Tip #6: Hire a Sleep Consultant
Sleep issues affect countless parents around the world, but there’s a solution. Many parents have found help by hiring a certified sleep consultant that can customize a sleeping plan for your baby. As every baby is unique and has his or her own temperament, there’s no one-fits-all solution that works for all babies. By working with a sleep consultant, you’ll get a program designed just for you, based on your schedule, your baby, and your home environment.
What Does the Research Say?
One recent study from Flinders University in Adelaide, Australia, that was published in the journal Pediatrics, studied 43 sets of parents, with babies between 6 and 16 months. They divided the parents into three control groups. The first group applied the cry it out approach, the second applied the fading method, while the third group didn’t apply any sleep training method.
After three months, the study found that:
- Babies in the cry it out group fell asleep 15 minutes faster than babies in the no method group.
- Babies in the fading group fell asleep 12 minutes faster than babies in the no method group.
There are no studies that suggest sleep training has negative consequences on a child’s health. However, there’s a lot of evidence of the negative effects of sleep deprivation, including depression, inattentiveness, ADHD-related disorders and marital issues.
Having a baby that wakes up many times throughout the night can be hard for both parents. Lack of sleep, exhaustion, drowsiness, and depression are all possible side-effects of not getting the rest you desperately need as parents.

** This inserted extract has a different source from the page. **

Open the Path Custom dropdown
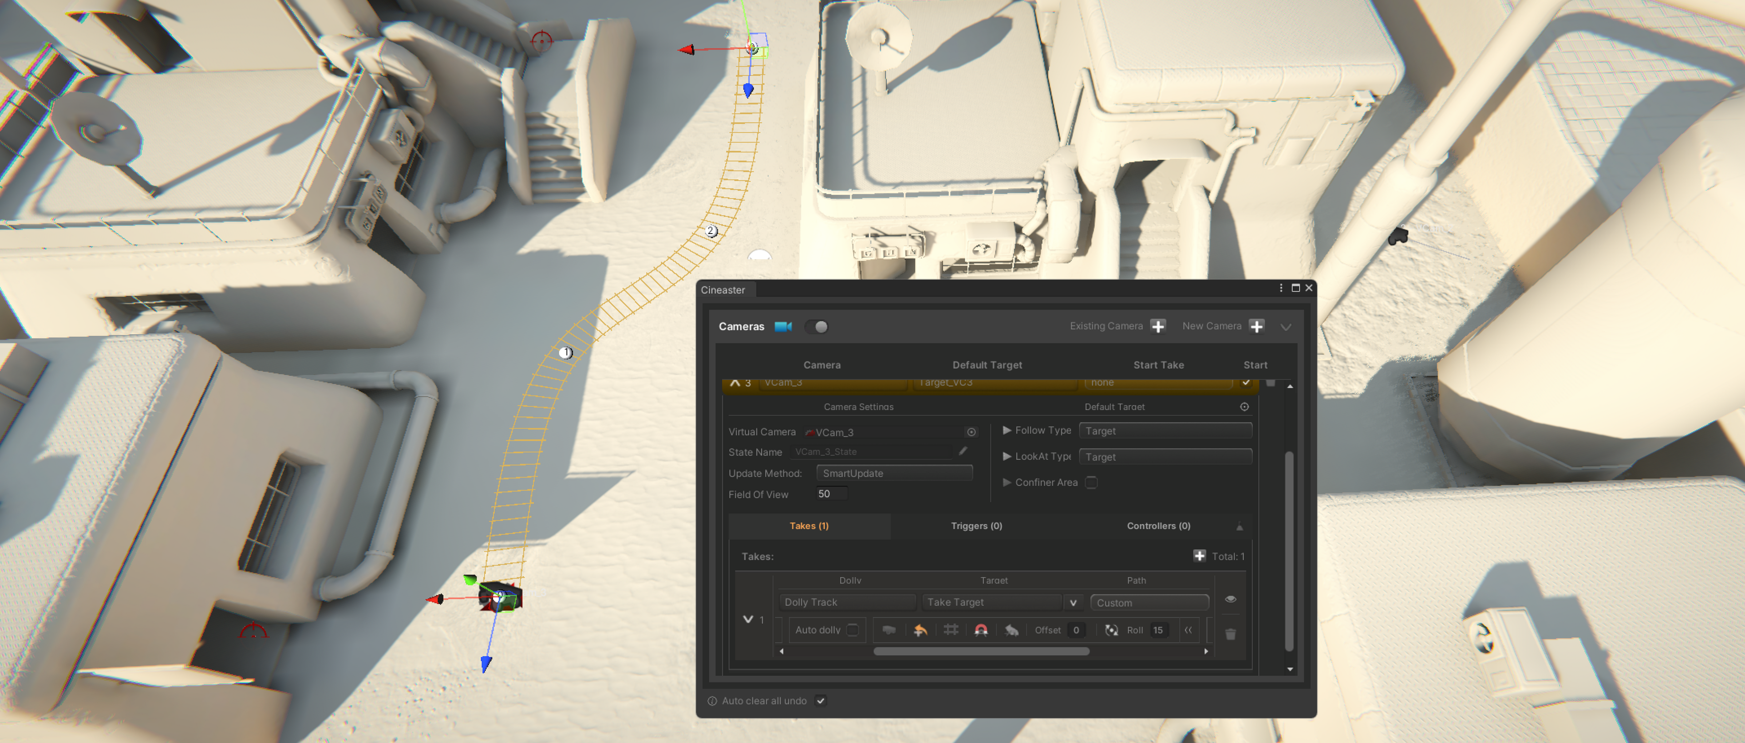1745x743 pixels. [x=1149, y=602]
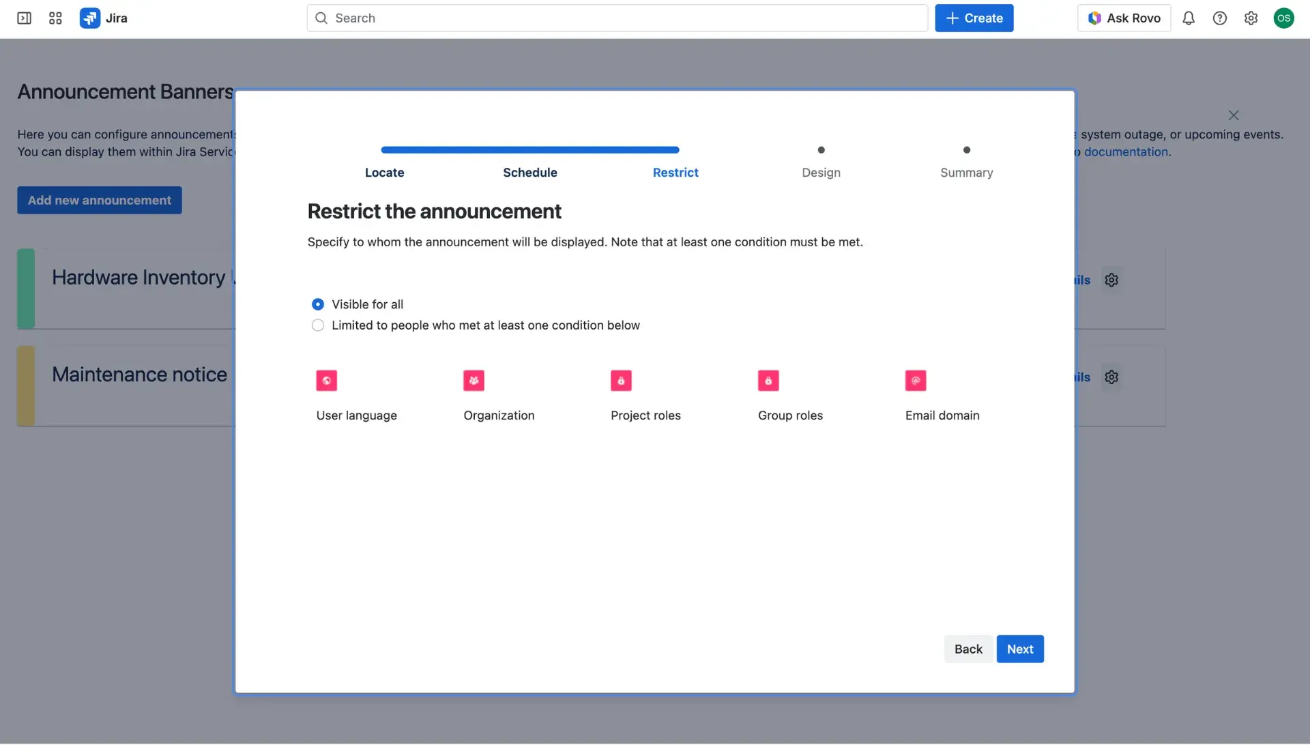This screenshot has width=1310, height=745.
Task: Select the Group roles condition icon
Action: pyautogui.click(x=768, y=380)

Sleep training is a recommended option as it can help you and your child form positive bonds and develop healthy sleeping habits.
Overall, when it comes to sleep training, remember:
- Babies can be sleep trained at any age as long as there are no medical conditions and they are steadily gaining weight.
- There are several methods of teaching your baby how to sleep independently, including the cry it out, the fading, and the no tears method.
- The best method for you depends on which sleep method you believe your baby will accept and what you feel comfortable doing.
- Consistency is key when teaching your baby how to sleep independently.
In the end, the most important thing to remember is that every child and every family is different, you should do what works for your family’s needs.